A man was walking with his wife, when she fell down a small hill; it was quite a tumble and she was shocked, but pretty much uninjured. The man – YouTuber Shaun McBride – decided to film the whole thing, before uploading it as some kind of inspirational brush-with-death morality tale.
“I watched my wife fall off a cliff ... you’re [sic] whole world can change in a matter of seconds,” he wrote.
For many, it is breathtakingly funny: from the unnecessary drama, to the truly small cliff, to the terrible editing, which clearly reveals how much of his own wife’s words McBride cut out.
But why is it a meme? What makes it funny?
Stories like Cliff Wife are so common they have spawned their own online taxonomy: that of the “Wife Guy”.

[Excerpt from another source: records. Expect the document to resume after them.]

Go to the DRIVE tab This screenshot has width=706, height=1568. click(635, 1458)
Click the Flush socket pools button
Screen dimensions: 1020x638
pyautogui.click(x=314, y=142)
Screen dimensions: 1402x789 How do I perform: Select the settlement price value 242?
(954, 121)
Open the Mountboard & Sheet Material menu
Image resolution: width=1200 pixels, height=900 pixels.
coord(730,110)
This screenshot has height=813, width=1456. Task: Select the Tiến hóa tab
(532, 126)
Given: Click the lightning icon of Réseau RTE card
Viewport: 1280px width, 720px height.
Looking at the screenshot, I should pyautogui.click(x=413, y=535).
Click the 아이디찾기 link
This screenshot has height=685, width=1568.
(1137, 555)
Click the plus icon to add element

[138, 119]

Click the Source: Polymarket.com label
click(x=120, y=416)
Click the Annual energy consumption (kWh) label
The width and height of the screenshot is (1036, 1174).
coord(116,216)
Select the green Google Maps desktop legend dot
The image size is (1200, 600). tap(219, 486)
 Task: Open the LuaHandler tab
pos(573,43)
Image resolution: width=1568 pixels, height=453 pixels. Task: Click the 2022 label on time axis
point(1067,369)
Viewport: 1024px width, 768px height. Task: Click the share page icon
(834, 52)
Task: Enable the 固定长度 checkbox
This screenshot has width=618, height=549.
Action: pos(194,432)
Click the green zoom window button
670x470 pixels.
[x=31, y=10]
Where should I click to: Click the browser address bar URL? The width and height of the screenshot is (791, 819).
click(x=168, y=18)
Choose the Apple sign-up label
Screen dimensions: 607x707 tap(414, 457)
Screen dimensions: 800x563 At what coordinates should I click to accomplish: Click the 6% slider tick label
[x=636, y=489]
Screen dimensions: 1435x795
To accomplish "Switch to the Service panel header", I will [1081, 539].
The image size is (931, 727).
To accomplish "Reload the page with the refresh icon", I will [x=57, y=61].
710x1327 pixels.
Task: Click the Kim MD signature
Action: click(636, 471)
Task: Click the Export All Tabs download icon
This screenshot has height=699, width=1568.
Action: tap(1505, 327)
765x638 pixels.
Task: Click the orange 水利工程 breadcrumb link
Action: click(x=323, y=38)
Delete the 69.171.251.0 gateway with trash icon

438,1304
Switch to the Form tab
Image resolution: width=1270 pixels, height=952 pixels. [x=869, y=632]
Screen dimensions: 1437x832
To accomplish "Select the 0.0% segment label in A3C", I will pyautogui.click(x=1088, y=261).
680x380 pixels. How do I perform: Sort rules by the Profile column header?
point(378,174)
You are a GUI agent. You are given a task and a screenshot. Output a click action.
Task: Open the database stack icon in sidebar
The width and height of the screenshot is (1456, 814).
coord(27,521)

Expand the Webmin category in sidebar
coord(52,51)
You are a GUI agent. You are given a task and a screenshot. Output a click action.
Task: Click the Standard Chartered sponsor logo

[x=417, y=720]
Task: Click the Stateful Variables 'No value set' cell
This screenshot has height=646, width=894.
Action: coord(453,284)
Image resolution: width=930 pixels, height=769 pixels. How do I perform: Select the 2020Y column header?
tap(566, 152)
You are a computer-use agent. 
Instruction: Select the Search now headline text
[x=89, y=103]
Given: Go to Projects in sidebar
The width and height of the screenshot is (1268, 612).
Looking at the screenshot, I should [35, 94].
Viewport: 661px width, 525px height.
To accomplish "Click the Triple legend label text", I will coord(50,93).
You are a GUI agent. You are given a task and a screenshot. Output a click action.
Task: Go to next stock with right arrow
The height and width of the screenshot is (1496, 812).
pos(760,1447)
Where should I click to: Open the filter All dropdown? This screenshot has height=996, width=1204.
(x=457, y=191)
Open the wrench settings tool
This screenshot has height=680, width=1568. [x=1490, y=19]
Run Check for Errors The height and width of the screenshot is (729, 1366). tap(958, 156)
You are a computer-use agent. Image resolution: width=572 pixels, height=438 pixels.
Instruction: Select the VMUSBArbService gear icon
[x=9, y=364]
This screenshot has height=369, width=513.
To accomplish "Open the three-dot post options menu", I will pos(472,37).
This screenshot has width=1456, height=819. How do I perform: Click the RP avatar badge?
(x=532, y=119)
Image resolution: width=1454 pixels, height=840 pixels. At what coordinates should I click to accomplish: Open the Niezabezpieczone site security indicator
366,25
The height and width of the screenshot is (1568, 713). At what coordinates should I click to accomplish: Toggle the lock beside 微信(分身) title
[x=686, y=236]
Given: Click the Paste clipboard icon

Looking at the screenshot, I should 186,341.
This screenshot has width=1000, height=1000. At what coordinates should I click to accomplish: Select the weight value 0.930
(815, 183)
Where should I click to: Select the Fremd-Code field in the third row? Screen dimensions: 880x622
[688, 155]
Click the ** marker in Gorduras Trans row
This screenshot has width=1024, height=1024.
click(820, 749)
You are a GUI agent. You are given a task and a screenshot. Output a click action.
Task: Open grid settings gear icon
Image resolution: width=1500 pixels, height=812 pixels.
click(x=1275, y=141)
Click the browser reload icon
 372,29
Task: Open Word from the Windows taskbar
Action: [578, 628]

For the Outline, Tom Whyman explains: “A Wife Guy is defined by the fact that they have done something which involves a wife, whether their own or someone else’s — call this a Wife Event. A Wife Event can take many forms, but it necessarily involves the internet in some way (a long-distance online relationship; a fake social media account; a prominent Instagram presence) and, when discovered, will be widely discussed online. The tone of this discussion will typically be mocking.”
Whyman posits that the ridiculousness of a wife guy comes down to “a particular juxtaposition of the domestic with online”. And when you look closely at wife guys over time, his theory holds water.
What other wife guys are there?
The most prominent example has to be Curvy Wife Guy: an aspiring blogger who wrote an extremely cringey Instagram post about loving his “curvy” (ie perfectly normal) wife, despite “being often teased” as a teenager for liking “girls on the thicker side”. As Intelligencer’s Madison Malone Kircher wrote, this was a man who wanted praise “for finding his own wife attractive”.
There is also Elf Wife Guy, a now-disgraced pro-gamer who cheated on and blocked his wife, a professional elf cosplayer; and Fake Wife Guy, aka Twitter user @ElleOhHell, who posed online as a female comedian for years but eventually admitted he was a man using photos of his own wife, who was divorcing him.
Then of course there’s the ur-Wife Guy: the “Don’t Email My Wife” guy, who was so incensed by an undisclosed online Wife Event that he spray-painted a message on another person’s house.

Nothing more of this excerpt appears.